A notícia
No início de agosto, Nova Orleans confirmou oficialmente o que uma publicação viral havia trazido à luz: algumas chamadas para o 911 agora são atendidas por uma inteligência artificial. A confirmação veio em 6 de agosto, depois que uma publicação da conta More Perfect Union no X ultrapassou 32,000 visualizações e reacendeu o debate sobre o papel crescente da IA na resposta a emergências. Segundo a reconstrução da TechTimes, o sistema está em uso há cerca de três anos sem que os chamadores fossem notificados.
A história, no entanto, é mais nuançada do que foi contada. A IA não está substituindo todos os operadores do 911. O sistema — chamado AI Emergency Call Triage e desenvolvido com a empresa de comunicações de emergência Carbyne — trata de uma categoria muito específica de chamadas: as redundantes e de baixa prioridade, recebidas quando várias pessoas relatam o mesmo incidente.
Como funciona
O mecanismo é simples. Quando uma chamada chega, a plataforma recupera as coordenadas de GPS do chamador por meio dos padrões de localização NG9-1-1. Se o chamador estiver a menos de 200 metros de um acidente de trânsito já registrado no sistema de despacho, a chamada é encaminhada ao agente de voz de IA. O agente pergunta se o chamador pretende relatar aquele incidente: se sim, assegura que a situação já está sendo tratada e pede que permaneça na linha apenas se estiver envolvido ou tiver novas informações.
Por que fazem isso
O objetivo declarado é retirar o trabalho repetitivo dos operadores humanos, deixando-lhes mais tempo para emergências que realmente exigem julgamento humano. O Orleans Parish Communication District (OPCD) atende mais de 1,000 chamadas por dia — mais de um milhão por ano. No horário de pico, uma batida na Interestadual 10 pode gerar dezenas, às vezes centenas, de chamadas idênticas: uma emergência cardíaca pode ficar na fila atrás de uma avalanche de relatos sobre o mesmo engavetamento.
Há também uma questão de pessoal. A taxa média de vagas nos centros de 911 dos Estados Unidos gira em torno de 25%, e mais da metade dos centros relata uma emergência real de pessoal. Como explicou o diretor executivo do OPCD, Karl Fasold, contratar gente suficiente para cobrir os picos de chamadas é impossível, tanto do ponto de vista fiscal quanto prático. Antes de chegar ao 911, o sistema havia sido testado na linha 311 — dedicada a serviços municipais não urgentes — a partir de abril.

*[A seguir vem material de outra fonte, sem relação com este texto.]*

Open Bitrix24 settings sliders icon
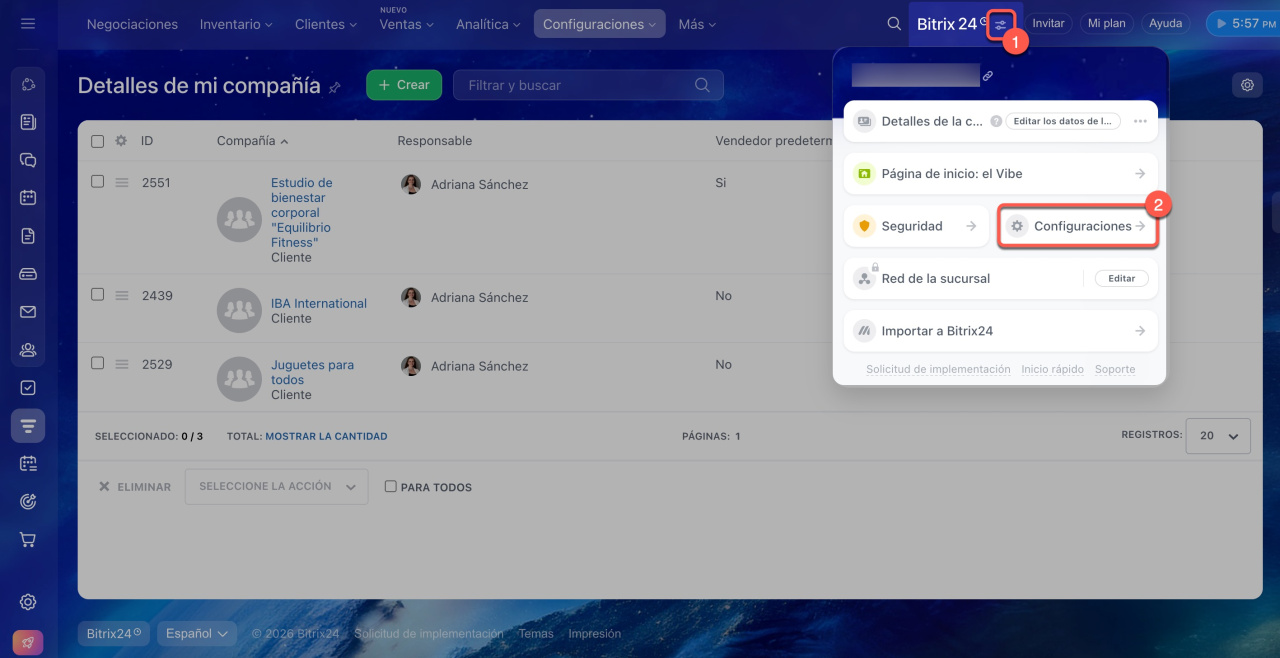Image resolution: width=1280 pixels, height=658 pixels. coord(1001,24)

Os números por trás da triagem
Segundo o estudo de caso da Carbyne, ao longo de um período de medição de 90 dias o sistema triou mais de 3,500 eventos, mais de 40 por dia, cortando as chamadas redundantes em 30% e economizando até 16 minutos de capacidade dos despachantes. Os dados do OPCD contam a mesma história: para cada 20 chamadas sobre um único acidente, a IA trata entre 15 e 18. O agente foi treinado por três meses com gravações reais do 911, aprendendo sotaques locais e nomes de ruas difíceis como Tchoupitoulas.
Entender uma chamada não é entender uma situação
Um algoritmo pode entender uma chamada sem necessariamente entender uma situação. Uma pessoa em pânico pode falar de forma incoerente, não conseguir explicar o que está acontecendo, transmitir informações decisivas pelo tom de voz, pela hesitação, pelo contexto. É por isso que a questão não é simplesmente “IA sim ou IA não”: a verdadeira pergunta é quanta tarefa podemos delegar às máquinas antes que o fator humano se torne indispensável.

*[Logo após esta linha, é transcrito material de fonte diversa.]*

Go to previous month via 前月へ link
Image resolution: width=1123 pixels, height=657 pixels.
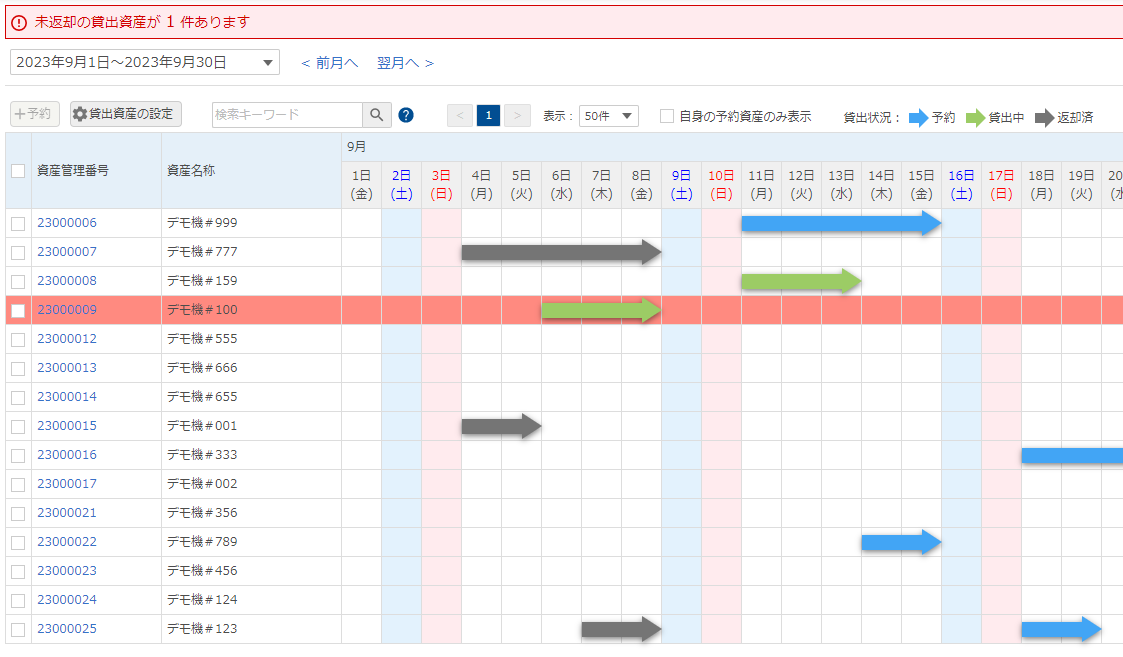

As preocupações não faltam. Os professores da Universidade Tulane Aron Culotta e Nick Mattei observam que nenhuma política municipal ou nacional regula especificamente a IA na resposta a emergências; segundo Mattei, o desconforto também vem do fato de que é o governo que a implanta, e não um serviço comprado para a própria casa. O colega Rob Lalka é mais direto: se o sistema errar uma única vez, a vida de alguém está em jogo. Pesquisas também mostram que os sistemas de voz com IA continuam vulneráveis: alguns estudos relatam taxas de manipulação bem-sucedida entre 79% e 96%.

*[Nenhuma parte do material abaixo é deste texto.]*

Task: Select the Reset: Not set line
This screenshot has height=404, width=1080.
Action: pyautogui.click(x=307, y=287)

Não é homem contra máquina, mas homem mais máquina
Nova Orleans não é um caso isolado. Seattle usa IA em chamadas médicas do 911 desde dezembro de 2023, Atlanta lançou experimentos semelhantes de despacho, e nenhuma lei federal exige que as cidades divulguem o uso de IA em emergências. A cidade da Louisiana atua como um laboratório para uma transformação que pode afetar muitos outros serviços públicos: não necessariamente homem contra máquina, mas homem mais máquina. E essa distinção pode se tornar uma das mais importantes da próxima década.